Problem to work on: This task requires every entry to be set down again exactly.

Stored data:
%%
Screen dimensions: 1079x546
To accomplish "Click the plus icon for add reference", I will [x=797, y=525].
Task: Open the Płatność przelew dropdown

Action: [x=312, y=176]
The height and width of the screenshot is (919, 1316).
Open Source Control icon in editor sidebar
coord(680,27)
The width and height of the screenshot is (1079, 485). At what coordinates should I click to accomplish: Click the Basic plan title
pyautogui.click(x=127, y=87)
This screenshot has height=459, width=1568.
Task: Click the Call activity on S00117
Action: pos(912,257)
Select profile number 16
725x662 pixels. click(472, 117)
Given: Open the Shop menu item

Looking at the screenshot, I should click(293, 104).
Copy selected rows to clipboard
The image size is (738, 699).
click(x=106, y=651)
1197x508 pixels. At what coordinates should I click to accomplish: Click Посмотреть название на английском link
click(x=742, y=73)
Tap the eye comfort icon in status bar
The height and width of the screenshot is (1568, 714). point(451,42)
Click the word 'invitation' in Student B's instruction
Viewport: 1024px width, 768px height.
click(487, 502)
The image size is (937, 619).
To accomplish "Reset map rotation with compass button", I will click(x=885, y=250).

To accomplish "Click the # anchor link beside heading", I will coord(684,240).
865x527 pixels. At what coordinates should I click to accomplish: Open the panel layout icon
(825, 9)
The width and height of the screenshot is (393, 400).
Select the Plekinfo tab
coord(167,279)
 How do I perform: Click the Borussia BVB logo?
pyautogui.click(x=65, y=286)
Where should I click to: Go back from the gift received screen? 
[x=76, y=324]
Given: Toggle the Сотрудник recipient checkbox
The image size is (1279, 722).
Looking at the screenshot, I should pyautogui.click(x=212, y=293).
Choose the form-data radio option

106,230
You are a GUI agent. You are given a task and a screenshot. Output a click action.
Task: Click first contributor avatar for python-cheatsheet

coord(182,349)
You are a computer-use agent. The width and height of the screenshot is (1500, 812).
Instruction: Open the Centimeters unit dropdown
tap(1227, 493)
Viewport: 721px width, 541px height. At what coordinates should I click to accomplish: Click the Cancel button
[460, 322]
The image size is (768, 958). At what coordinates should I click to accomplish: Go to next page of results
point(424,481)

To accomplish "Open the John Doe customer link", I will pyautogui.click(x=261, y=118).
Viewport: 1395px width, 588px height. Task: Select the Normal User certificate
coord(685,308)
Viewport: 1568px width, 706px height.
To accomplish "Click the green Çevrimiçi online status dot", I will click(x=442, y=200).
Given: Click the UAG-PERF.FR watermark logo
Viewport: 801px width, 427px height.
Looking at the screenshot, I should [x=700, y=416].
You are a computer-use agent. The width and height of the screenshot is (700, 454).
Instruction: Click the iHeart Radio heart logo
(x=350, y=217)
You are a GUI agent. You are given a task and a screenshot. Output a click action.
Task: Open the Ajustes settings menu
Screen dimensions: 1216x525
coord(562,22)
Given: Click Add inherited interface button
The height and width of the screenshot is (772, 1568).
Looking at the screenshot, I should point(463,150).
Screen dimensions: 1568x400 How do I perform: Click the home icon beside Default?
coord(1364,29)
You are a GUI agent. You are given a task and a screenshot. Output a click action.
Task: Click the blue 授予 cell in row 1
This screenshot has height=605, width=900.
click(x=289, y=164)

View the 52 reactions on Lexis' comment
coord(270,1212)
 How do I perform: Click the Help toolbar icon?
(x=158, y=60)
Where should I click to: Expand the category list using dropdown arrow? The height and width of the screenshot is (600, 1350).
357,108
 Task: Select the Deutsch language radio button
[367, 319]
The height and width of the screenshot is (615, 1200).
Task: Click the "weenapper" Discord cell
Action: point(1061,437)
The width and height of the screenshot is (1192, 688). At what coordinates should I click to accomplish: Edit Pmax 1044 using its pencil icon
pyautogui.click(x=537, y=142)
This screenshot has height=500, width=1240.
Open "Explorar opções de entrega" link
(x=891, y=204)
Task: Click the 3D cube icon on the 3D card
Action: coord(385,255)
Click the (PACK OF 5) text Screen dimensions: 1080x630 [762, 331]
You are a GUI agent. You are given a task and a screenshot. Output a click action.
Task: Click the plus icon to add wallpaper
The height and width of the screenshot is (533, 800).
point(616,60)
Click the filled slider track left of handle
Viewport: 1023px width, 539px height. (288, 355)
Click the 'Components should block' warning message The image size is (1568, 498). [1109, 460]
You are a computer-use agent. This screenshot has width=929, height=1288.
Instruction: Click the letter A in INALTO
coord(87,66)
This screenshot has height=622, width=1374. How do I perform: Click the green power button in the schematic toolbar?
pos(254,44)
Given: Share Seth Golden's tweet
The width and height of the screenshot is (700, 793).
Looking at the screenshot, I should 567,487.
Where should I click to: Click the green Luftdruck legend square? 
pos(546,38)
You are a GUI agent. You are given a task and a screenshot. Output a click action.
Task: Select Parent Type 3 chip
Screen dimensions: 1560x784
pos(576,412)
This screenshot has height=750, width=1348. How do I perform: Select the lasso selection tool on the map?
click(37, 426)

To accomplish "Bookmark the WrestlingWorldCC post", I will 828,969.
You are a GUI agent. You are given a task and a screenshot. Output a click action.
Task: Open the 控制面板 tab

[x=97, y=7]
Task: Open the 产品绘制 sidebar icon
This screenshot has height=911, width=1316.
%%
Solution to this exercise:
Screen dimensions: 1079x546
To accomplish "Click the plus icon for add reference", I will [x=797, y=525].
Task: Open the Płatność przelew dropdown

Action: [x=312, y=176]
The height and width of the screenshot is (919, 1316).
Open Source Control icon in editor sidebar
coord(680,27)
The width and height of the screenshot is (1079, 485). At what coordinates should I click to accomplish: Click the Basic plan title
pyautogui.click(x=127, y=87)
This screenshot has height=459, width=1568.
Task: Click the Call activity on S00117
Action: pos(912,257)
Select profile number 16
725x662 pixels. click(472, 117)
Given: Open the Shop menu item

Looking at the screenshot, I should click(293, 104).
Copy selected rows to clipboard
The image size is (738, 699).
click(x=106, y=651)
1197x508 pixels. At what coordinates should I click to accomplish: Click Посмотреть название на английском link
click(x=742, y=73)
Tap the eye comfort icon in status bar
The height and width of the screenshot is (1568, 714). point(451,42)
Click the word 'invitation' in Student B's instruction
Viewport: 1024px width, 768px height.
click(487, 502)
The image size is (937, 619).
To accomplish "Reset map rotation with compass button", I will click(x=885, y=250).

To accomplish "Click the # anchor link beside heading", I will coord(684,240).
865x527 pixels. At what coordinates should I click to accomplish: Open the panel layout icon
(825, 9)
The width and height of the screenshot is (393, 400).
Select the Plekinfo tab
coord(167,279)
 How do I perform: Click the Borussia BVB logo?
pyautogui.click(x=65, y=286)
Where should I click to: Go back from the gift received screen? 
[x=76, y=324]
Given: Toggle the Сотрудник recipient checkbox
The image size is (1279, 722).
Looking at the screenshot, I should pyautogui.click(x=212, y=293).
Choose the form-data radio option

106,230
You are a GUI agent. You are given a task and a screenshot. Output a click action.
Task: Click first contributor avatar for python-cheatsheet

coord(182,349)
You are a computer-use agent. The width and height of the screenshot is (1500, 812).
Instruction: Open the Centimeters unit dropdown
tap(1227, 493)
Viewport: 721px width, 541px height. At what coordinates should I click to accomplish: Click the Cancel button
[460, 322]
The image size is (768, 958). At what coordinates should I click to accomplish: Go to next page of results
point(424,481)

To accomplish "Open the John Doe customer link", I will pyautogui.click(x=261, y=118).
Viewport: 1395px width, 588px height. Task: Select the Normal User certificate
coord(685,308)
Viewport: 1568px width, 706px height.
To accomplish "Click the green Çevrimiçi online status dot", I will click(x=442, y=200).
Given: Click the UAG-PERF.FR watermark logo
Viewport: 801px width, 427px height.
Looking at the screenshot, I should [x=700, y=416].
You are a computer-use agent. The width and height of the screenshot is (700, 454).
Instruction: Click the iHeart Radio heart logo
(x=350, y=217)
You are a GUI agent. You are given a task and a screenshot. Output a click action.
Task: Open the Ajustes settings menu
Screen dimensions: 1216x525
coord(562,22)
Given: Click Add inherited interface button
The height and width of the screenshot is (772, 1568).
Looking at the screenshot, I should point(463,150).
Screen dimensions: 1568x400 How do I perform: Click the home icon beside Default?
coord(1364,29)
You are a GUI agent. You are given a task and a screenshot. Output a click action.
Task: Click the blue 授予 cell in row 1
This screenshot has height=605, width=900.
click(x=289, y=164)

View the 52 reactions on Lexis' comment
coord(270,1212)
 How do I perform: Click the Help toolbar icon?
(x=158, y=60)
Where should I click to: Expand the category list using dropdown arrow? The height and width of the screenshot is (600, 1350).
357,108
 Task: Select the Deutsch language radio button
[367, 319]
The height and width of the screenshot is (615, 1200).
Task: Click the "weenapper" Discord cell
Action: point(1061,437)
The width and height of the screenshot is (1192, 688). At what coordinates should I click to accomplish: Edit Pmax 1044 using its pencil icon
pyautogui.click(x=537, y=142)
This screenshot has height=500, width=1240.
Open "Explorar opções de entrega" link
(x=891, y=204)
Task: Click the 3D cube icon on the 3D card
Action: coord(385,255)
Click the (PACK OF 5) text Screen dimensions: 1080x630 [762, 331]
You are a GUI agent. You are given a task and a screenshot. Output a click action.
Task: Click the plus icon to add wallpaper
The height and width of the screenshot is (533, 800).
point(616,60)
Click the filled slider track left of handle
Viewport: 1023px width, 539px height. (288, 355)
Click the 'Components should block' warning message The image size is (1568, 498). [1109, 460]
You are a computer-use agent. This screenshot has width=929, height=1288.
Instruction: Click the letter A in INALTO
coord(87,66)
This screenshot has height=622, width=1374. How do I perform: Click the green power button in the schematic toolbar?
pos(254,44)
Given: Share Seth Golden's tweet
The width and height of the screenshot is (700, 793).
Looking at the screenshot, I should 567,487.
Where should I click to: Click the green Luftdruck legend square? 
pos(546,38)
You are a GUI agent. You are given a task and a screenshot. Output a click action.
Task: Select Parent Type 3 chip
Screen dimensions: 1560x784
pos(576,412)
This screenshot has height=750, width=1348. How do I perform: Select the lasso selection tool on the map?
click(37, 426)

To accomplish "Bookmark the WrestlingWorldCC post", I will 828,969.
You are a GUI agent. You are given a task and a screenshot. Output a click action.
Task: Open the 控制面板 tab

[x=97, y=7]
Task: Open the 产品绘制 sidebar icon
This screenshot has height=911, width=1316.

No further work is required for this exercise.